Descolgó el teléfono del puente y se comunicó con la sala de máquinas.

– Ya están ahí, Manny -fue todo lo que dijo.

– He hecho el vacío y tengo bastante vapor en una caldera para mover al barco.

– Buen trabajo, amigo. Ha ganado una hora y media.

– Entonces, larguémonos de aquí.

Pitt se dirigió al telégrafo del barco y puso los indicadores a preparados. Puso el timón de manera que la popa fuese la primera en apartarse del muelle. Después pidió despacio a popa.

Manny llamó desde la sala de máquinas y Pitt pudo sentir que los motores empezaban a vibrar debajo de sus pies.

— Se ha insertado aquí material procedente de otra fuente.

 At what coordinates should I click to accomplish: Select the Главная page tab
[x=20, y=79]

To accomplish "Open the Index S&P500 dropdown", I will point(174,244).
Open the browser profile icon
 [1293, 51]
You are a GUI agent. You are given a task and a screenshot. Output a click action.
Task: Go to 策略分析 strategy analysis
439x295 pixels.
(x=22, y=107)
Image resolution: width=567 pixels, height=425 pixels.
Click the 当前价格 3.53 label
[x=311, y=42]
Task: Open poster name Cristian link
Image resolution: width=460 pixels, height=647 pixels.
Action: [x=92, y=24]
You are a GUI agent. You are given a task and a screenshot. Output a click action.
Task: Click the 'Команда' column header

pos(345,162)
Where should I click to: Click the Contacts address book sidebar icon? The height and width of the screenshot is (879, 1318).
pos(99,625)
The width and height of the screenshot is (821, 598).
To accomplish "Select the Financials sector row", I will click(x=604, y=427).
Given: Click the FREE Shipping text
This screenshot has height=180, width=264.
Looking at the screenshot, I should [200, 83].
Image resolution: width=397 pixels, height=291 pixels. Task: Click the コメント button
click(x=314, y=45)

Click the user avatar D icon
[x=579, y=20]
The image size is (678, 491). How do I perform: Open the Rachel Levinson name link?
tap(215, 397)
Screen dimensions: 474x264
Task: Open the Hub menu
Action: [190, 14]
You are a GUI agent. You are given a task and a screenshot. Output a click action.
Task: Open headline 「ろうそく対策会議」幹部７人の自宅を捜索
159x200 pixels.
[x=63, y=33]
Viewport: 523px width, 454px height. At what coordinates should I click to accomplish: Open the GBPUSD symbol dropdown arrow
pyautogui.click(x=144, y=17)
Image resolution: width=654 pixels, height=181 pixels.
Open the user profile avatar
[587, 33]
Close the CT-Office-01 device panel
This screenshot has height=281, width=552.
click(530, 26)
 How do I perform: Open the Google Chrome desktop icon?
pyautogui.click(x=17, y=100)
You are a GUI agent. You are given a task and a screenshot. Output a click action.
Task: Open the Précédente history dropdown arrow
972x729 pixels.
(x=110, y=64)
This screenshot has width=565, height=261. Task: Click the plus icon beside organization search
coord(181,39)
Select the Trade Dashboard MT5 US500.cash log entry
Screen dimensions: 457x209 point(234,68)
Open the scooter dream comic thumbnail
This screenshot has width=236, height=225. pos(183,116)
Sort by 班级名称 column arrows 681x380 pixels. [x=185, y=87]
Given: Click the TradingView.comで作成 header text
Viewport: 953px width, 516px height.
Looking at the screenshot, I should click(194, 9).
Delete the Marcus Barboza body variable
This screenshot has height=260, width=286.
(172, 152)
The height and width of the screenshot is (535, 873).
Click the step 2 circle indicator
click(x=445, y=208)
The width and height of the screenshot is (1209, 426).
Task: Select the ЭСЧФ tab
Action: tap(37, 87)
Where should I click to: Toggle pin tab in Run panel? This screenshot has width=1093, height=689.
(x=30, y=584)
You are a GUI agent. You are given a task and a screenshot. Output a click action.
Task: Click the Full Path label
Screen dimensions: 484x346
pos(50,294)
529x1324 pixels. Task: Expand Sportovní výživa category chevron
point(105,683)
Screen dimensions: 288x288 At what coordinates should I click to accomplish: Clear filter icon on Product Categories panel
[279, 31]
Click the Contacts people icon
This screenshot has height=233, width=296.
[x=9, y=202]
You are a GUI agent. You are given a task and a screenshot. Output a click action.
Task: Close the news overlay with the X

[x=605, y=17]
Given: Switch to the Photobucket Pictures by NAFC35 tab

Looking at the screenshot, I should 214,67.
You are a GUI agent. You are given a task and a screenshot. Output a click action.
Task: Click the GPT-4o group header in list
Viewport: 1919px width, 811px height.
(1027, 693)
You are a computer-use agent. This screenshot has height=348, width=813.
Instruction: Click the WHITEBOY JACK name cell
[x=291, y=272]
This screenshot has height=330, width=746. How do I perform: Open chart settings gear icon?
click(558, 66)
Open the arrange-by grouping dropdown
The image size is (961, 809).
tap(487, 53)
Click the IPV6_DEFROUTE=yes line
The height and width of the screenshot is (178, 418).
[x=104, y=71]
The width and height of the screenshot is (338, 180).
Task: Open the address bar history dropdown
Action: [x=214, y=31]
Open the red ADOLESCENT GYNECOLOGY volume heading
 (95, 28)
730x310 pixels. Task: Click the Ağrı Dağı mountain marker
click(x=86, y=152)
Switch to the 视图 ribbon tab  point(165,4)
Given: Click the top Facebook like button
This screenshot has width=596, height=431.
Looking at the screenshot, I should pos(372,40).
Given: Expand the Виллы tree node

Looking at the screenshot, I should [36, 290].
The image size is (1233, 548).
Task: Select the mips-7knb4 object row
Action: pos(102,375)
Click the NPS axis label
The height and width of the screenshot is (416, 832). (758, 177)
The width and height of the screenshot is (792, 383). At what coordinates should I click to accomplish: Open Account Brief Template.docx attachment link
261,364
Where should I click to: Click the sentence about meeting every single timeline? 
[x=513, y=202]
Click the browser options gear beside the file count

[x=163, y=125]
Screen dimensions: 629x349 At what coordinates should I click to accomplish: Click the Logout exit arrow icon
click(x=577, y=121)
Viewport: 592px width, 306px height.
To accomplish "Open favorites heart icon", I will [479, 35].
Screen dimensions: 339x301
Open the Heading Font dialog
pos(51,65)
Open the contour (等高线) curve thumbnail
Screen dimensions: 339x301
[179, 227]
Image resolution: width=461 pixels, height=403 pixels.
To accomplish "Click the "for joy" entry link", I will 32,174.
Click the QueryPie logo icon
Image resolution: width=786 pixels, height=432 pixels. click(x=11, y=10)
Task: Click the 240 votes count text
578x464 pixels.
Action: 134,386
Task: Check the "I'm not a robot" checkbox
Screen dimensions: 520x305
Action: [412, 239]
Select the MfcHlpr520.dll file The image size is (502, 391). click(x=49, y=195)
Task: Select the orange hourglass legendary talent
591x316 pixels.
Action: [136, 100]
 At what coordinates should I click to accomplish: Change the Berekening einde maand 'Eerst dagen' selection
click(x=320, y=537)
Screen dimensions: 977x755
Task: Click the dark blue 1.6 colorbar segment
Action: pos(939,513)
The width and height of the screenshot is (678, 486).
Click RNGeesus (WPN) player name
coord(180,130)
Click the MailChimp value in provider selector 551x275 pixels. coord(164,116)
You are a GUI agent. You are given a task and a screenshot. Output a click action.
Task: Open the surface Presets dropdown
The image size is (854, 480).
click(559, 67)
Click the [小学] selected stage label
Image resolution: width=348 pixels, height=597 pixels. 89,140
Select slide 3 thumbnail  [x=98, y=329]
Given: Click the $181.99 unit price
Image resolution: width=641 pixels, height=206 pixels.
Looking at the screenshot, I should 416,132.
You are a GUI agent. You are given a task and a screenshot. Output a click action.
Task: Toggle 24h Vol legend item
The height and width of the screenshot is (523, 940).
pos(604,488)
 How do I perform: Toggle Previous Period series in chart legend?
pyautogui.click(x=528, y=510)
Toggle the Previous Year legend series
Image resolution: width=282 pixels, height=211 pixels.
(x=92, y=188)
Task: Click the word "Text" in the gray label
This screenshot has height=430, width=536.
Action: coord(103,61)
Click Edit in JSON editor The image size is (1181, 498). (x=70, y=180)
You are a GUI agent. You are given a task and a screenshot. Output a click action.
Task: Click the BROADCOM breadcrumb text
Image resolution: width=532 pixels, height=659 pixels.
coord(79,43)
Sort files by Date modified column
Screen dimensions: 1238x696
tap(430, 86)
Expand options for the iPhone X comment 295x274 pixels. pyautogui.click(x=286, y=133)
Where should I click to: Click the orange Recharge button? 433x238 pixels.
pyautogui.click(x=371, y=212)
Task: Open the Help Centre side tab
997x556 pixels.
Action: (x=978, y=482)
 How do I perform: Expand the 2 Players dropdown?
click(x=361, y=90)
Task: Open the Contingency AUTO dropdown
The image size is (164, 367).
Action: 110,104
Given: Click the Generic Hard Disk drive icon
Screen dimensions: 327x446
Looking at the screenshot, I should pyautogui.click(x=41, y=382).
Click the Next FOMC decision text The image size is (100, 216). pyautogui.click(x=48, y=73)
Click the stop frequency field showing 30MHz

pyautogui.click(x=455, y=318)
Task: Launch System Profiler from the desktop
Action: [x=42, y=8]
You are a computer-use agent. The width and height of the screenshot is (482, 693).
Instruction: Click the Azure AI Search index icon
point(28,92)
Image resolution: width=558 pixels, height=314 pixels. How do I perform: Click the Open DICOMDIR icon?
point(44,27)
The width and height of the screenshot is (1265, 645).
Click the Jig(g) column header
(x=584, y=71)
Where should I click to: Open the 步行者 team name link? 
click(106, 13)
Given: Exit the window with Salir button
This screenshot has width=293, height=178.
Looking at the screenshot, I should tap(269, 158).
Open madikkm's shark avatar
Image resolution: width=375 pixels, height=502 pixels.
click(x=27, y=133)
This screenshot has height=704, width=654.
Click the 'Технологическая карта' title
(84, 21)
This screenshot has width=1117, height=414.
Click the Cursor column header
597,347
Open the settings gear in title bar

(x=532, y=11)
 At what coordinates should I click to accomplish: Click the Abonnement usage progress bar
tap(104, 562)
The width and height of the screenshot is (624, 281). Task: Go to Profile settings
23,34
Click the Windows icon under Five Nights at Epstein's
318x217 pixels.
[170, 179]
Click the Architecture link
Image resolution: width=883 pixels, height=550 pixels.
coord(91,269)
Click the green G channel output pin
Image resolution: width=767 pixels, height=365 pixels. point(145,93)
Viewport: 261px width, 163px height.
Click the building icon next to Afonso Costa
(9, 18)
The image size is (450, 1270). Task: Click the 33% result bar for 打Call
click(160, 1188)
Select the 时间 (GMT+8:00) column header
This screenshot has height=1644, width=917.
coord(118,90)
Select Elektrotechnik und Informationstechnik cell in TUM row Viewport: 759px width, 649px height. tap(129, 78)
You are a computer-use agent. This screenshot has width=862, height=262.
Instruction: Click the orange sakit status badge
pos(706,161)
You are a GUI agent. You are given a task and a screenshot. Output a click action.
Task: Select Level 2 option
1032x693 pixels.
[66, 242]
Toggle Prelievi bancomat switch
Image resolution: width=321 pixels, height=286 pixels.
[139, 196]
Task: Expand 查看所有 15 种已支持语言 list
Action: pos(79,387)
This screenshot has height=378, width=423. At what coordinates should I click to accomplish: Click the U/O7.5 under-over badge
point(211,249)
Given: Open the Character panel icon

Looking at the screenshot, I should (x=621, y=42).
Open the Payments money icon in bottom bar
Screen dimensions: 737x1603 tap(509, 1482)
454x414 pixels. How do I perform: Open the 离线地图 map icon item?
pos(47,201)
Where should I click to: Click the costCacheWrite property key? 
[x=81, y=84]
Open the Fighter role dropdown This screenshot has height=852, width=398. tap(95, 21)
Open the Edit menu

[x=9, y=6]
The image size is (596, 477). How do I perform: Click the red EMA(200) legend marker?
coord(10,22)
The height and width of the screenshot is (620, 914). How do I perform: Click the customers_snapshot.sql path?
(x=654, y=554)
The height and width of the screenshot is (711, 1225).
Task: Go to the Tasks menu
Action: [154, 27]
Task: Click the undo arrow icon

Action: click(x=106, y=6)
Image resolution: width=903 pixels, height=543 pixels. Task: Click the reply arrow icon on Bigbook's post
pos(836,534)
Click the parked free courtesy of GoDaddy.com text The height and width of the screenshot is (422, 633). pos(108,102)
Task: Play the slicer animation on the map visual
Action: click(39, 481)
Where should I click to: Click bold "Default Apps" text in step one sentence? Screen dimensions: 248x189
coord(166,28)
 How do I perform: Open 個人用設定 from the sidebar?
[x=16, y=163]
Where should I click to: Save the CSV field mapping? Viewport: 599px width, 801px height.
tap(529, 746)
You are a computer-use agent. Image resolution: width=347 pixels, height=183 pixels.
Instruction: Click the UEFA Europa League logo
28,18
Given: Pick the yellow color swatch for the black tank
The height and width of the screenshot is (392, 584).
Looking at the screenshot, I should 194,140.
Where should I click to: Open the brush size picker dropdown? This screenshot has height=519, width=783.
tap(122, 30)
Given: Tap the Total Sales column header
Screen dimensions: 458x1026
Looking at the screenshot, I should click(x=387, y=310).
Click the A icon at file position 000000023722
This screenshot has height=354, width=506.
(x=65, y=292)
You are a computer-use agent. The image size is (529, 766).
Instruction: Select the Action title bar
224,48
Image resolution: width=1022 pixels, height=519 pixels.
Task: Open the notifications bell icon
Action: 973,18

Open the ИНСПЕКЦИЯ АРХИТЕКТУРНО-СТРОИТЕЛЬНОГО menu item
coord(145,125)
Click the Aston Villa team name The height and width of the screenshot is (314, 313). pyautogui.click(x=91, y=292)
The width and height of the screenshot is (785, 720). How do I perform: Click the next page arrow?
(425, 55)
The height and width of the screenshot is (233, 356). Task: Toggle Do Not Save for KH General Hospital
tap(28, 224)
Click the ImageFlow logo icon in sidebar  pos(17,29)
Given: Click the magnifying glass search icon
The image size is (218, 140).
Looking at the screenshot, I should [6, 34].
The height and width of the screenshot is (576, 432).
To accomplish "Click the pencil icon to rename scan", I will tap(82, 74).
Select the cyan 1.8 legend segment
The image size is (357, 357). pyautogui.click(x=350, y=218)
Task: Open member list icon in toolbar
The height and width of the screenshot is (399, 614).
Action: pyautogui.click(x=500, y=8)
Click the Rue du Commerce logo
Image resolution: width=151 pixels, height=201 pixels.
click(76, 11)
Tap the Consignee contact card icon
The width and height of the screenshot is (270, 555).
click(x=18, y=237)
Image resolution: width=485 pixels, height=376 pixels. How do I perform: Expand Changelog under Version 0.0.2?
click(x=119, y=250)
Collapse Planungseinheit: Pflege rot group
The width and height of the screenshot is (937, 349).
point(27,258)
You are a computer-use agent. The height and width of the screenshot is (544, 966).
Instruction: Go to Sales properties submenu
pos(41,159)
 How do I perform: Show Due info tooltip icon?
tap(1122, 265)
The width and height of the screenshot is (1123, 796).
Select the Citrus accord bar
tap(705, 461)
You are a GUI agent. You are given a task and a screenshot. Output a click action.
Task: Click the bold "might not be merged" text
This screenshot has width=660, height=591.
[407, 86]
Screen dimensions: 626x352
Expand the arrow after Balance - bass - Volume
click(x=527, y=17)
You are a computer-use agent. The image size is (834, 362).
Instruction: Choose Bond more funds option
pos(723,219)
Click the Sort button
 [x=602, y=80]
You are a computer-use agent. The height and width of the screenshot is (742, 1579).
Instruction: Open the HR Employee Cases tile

Clark se dio cuenta, con súbito desaliento, de que su grupito de hombres era muy inferior en número, y de que estaba cortado todo camino para escapar. Vio también que no tenían que habérselas con soldados cubanos corrientes, sino con una fuerza de élite de infantes de marina soviéticos. En el mejor de los casos, podía ganar unos pocos minutos, el tiempo suficiente para que los barcos se apartasen del muelle.

Introdujo la mano en una bolsa de lona colgada de su cinturón y sacó de ella una granada. Salió de la sombra y lanzó la granada contra el camión de atrás. La explosión produjo un estampido sordo, seguido de una llamarada producida por el estallido del depósito de la gasolina. El camión pareció abrirse y los hombres que se hallaban en él fueron lanzados sobre el muelle como bolos encendidos.

Corrió entre los pasmados y desorganizados rusos, saltando sobre los heridos que chillaban y rodaban por el suelo tratando desesperadamente de apagar su ropa en llamas. Otras detonaciones se produjeron en rápida sucesión, resonando en la bahía, cuando él arrojó tres granadas más debajo de los otros camiones.